Elle est diffusée par le réseau AIDES, membre de la coalition internationale Sida, visant apparemment à la prévention du risque sanitaire lié au « Sexe entre hommes ».
Le support visuel présente deux hommes s’enlaçant, et un message « un comprimé par jour vous protège du VIH ».

À notre sens, ces images sont provocantes, particulièrement pour les jeunes enfants.
Ils sont nombreux dans cette artère très active et nous sommes à la veille du week-end des conscrits !!!
Cette affiche s’impose sur la voie la plus passante de notre ville, sans se soucier de l’appréciation par les parents de la sensibilité des enfants. Et l’on se voit contraint brusquement à aborder en famille le sujet des pratiques homosexuelles masculines, tant sexuelles que comportementales.

D’autre part, cette campagne donne une image dévalorisante des personnes homosexuelles, qui semblent réduites à des pratiques sexuelles dangereuses et qui interrogent.
Elle rappelle vraiment une campagne d’affichage sur le même thème, survenue fin 2016 dans toute la France. Les réactions nombreuses avaient alors donné lieu à leur enlèvement.

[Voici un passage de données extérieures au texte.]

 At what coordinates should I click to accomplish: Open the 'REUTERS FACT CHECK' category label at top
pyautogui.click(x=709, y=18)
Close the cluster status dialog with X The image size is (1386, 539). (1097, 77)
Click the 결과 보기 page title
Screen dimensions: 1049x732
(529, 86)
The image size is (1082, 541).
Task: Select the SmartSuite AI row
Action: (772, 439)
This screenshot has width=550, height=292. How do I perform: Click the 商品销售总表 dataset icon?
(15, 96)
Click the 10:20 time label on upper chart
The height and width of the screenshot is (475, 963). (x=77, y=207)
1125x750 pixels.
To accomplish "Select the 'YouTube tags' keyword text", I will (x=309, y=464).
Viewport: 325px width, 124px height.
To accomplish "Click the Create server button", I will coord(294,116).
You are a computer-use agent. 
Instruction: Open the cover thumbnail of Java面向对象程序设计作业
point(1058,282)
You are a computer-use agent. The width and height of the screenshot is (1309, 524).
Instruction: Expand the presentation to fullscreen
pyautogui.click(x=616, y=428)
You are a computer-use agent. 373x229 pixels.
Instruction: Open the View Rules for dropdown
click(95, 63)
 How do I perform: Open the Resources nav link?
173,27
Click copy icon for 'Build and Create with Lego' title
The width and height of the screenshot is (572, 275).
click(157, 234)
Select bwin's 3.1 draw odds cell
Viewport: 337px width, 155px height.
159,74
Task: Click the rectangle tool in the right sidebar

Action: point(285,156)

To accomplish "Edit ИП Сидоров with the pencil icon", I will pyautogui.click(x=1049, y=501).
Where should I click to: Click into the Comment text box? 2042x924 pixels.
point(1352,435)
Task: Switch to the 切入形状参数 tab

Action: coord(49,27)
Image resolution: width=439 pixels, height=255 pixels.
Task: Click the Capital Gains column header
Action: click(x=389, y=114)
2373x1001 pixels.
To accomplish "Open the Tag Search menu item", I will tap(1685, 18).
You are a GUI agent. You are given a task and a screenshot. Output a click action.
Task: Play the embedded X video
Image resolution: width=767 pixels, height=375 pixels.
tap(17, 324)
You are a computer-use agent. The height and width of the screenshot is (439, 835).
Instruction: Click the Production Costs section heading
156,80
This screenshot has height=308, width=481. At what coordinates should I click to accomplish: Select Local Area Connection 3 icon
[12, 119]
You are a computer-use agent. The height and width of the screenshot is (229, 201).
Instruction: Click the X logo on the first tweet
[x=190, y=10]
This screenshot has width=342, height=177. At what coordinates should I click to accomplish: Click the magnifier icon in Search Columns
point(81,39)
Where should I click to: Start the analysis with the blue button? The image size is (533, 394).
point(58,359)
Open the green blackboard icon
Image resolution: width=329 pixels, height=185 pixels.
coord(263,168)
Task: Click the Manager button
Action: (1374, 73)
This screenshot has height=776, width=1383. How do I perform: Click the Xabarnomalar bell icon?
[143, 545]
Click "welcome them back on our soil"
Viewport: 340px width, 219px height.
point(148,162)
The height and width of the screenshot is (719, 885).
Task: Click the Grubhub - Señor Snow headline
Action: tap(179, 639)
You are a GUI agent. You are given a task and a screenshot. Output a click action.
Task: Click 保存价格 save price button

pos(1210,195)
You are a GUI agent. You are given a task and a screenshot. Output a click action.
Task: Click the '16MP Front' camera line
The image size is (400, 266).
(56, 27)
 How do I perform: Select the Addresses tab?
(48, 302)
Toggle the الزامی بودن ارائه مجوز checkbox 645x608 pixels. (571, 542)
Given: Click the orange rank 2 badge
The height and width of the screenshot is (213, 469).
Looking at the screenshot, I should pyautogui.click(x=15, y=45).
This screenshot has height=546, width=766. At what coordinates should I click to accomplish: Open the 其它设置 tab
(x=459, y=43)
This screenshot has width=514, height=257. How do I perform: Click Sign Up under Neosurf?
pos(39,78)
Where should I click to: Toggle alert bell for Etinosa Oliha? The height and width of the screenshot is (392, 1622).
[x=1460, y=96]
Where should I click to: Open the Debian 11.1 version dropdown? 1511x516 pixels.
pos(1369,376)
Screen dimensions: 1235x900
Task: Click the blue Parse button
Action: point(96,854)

Notre association ne conteste en aucune façon le besoin d’information pour préserver la santé de nos concitoyens dont le choix de vie exige le respect et à laquelle nous souscrivons.
Mais l’annonceur n’a pu ignorer qu’une telle approche sur la voie publique susciterait la polémique, surtout après celle de 2016.
Aussi nous interrogeons-nous sur sa stratégie : apparemment, sa priorité est la prévention auprès d’une population restreinte et parfaitement identifiée, quoique disposant de ses propres relais médiatiques. Or, de fait, cette « publicité-remède » très crue aboutit davantage à diffuser et banaliser le problème qu’à le résoudre.

Cette situation nous semble relever de l’article L227-24 du code Pénal*.
En conséquence, notre AFC sollicite de votre part le retrait de ces affiches.

Avec notre profond respect et dans l’attente d’une action immédiate de votre part croyez en toute ma considération.

Christian GRAVIER
Président de l’AFC Villefranche-Beaujolais

*Article 227-24
Modifié par LOI n°2014-1353 du 13 novembre 2014 – art. 7
Le fait soit de fabriquer, de transporter, de diffuser par quelque moyen que ce soit et quel qu’en soit le support un message à caractère violent, incitant au terrorisme, pornographique ou de nature à porter gravement atteinte à la dignité humaine ou à inciter des mineurs à se livrer à des jeux les mettant physiquement en danger, soit de faire commerce d’un tel message, est puni de trois ans d’emprisonnement et de 75 000 euros d’amende lorsque ce message est susceptible d’être vu ou perçu par un mineur.